Der Gedanke, der Helmut Digel, den Präsidenten des Deutschen Leichtathletik-Verbandes (DLV), nach Bekanntwerden des Dopingfalls Dieter Baumann heimsuchte, lag auf der Hand. Es stelle sich die Frage, so Digel, „ob diese Leichtathletik, wenn sie tatsächlich so verseucht ist, noch öffentlich zu rechtfertigen ist“. Ebenso nahe lag die Konsequenz, die sich ihm aufdrängte, nachdem einer seiner engsten Mitstreiter im Kampf gegen das Doping plötzlich selbst im anabolen Zwielicht stand. „Ich denke an Rücktritt“, erklärte der DLV-Präsident. Gestern hatte jedoch schon wieder der Idealist in Helmut Digel gesiegt. „ich werde mich nicht aus der Verantwortung stehlen“, sagte er und hatte selbst am größten pharmazeutischen Debakel des deutschen Sports bereits eine positive Seite entdeckt. „Kein anderes Ereignis wird so abschreckend sein für diejenigen, die potenziell betrügen.“

Derweil überschlugen sich immer noch die Reaktionen und Spekulationen nach dem Baumann-Desaster. „Ich weiß nur, Dieter Baumann muss unschuldig sein“, schrieb Hochspringerin Heike Henkel in der Welt am Sonntag, meinte aber gleichzeitig: „Den einzigen rein waschenden Beweis, den medizinischen, kann er, realistisch betrachtet, nicht führen.“

Baumann selbst beteuert weiter seine Unschuld, weiß aber, wie schwer es sein wird, diese nachzuweisen. Da er die Korrektheit der beiden positiven Nandrolon-Tests nicht anzweifelt, bleiben nur wenige Auswege aus der Misere. Unwahrscheinlich erscheint, dass die vom Molekularbiologen Werner Franke ins Spiel gebrachte Forschungsreihe tatsächlich ergeben könnte, dass ausgerechnet Baumanns Körper das tut, was fast alle Fachleute für unmöglich halten, nämlich beachtliche Mengen Nandrolon zu produzieren. Bleibt nur die Variante, dass Dieter Baumann die Substanz unwissentlich zu sich genommen hat (was erstaunlich wäre bei jemand, der immer vertrat, dass Athleten wissen müssen, was sie ihrem Körper zuführen) oder dass sie ihm böswillig untergeschoben wurde. „Jetzt geht es darum, dass ich das Beweisstück für mich finde“, weiß der Langstreckenläufer, dem eine 2-jährige Sperre droht.

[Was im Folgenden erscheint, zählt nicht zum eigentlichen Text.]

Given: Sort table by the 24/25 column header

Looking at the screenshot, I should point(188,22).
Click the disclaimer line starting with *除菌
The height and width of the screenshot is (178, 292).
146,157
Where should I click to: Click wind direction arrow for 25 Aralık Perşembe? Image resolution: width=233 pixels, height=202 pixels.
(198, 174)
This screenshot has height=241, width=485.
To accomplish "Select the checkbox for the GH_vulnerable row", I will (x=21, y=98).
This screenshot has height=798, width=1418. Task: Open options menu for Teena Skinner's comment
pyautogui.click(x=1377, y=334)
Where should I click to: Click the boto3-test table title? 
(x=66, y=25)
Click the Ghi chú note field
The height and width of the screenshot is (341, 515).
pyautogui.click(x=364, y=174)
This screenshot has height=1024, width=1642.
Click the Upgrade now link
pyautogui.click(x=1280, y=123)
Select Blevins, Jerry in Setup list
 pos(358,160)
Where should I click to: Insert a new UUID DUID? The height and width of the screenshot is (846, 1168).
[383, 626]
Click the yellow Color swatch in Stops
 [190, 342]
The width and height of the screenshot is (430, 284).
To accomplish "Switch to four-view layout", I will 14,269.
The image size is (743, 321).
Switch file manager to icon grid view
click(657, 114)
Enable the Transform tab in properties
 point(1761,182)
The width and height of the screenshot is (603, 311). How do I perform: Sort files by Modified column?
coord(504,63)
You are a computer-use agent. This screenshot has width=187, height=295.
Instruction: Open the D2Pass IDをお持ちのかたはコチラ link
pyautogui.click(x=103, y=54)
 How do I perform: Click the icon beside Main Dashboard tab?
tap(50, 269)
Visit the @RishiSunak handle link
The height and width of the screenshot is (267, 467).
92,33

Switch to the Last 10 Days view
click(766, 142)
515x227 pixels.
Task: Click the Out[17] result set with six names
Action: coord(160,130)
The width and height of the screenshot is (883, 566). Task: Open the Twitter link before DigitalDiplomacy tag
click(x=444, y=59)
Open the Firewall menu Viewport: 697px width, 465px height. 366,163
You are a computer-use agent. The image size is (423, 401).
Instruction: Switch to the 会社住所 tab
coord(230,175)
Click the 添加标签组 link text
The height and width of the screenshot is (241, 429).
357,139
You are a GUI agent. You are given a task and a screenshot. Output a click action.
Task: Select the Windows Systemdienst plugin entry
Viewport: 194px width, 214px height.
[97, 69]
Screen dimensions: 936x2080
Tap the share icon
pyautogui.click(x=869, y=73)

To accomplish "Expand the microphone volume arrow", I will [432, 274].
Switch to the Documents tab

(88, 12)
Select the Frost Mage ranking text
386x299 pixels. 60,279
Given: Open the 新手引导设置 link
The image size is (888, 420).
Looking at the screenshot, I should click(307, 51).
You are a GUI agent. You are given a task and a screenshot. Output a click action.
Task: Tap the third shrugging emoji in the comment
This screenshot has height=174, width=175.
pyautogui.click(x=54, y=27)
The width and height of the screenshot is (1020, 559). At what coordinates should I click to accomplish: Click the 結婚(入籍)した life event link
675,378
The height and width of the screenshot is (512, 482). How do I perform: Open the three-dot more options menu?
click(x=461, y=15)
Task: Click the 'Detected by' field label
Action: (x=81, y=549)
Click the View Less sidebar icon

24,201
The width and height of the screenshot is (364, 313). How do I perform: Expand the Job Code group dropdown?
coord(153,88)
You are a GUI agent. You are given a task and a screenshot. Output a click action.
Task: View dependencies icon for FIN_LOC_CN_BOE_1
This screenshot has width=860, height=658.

Nach dem Baumann-Debakel wird Helmut Digel nicht nur Mühe haben, der Leichathletik in Deutschland wieder auf die Beine zu helfen, sondern dürfte sich auch einige Häme im Weltverband IAAF anhören müssen. Stets hatte er dort die Vorreiter-Rolle des DLV im Kampf für sauberen Sport betont, der Verlust seines Paradepferdes in einer Phase wichtiger Weichenstellungen nach dem Tod von Primo Nebiolo trifft ihn somit nicht nur menschlich, sondern auch sportpolitisch äußerst hart.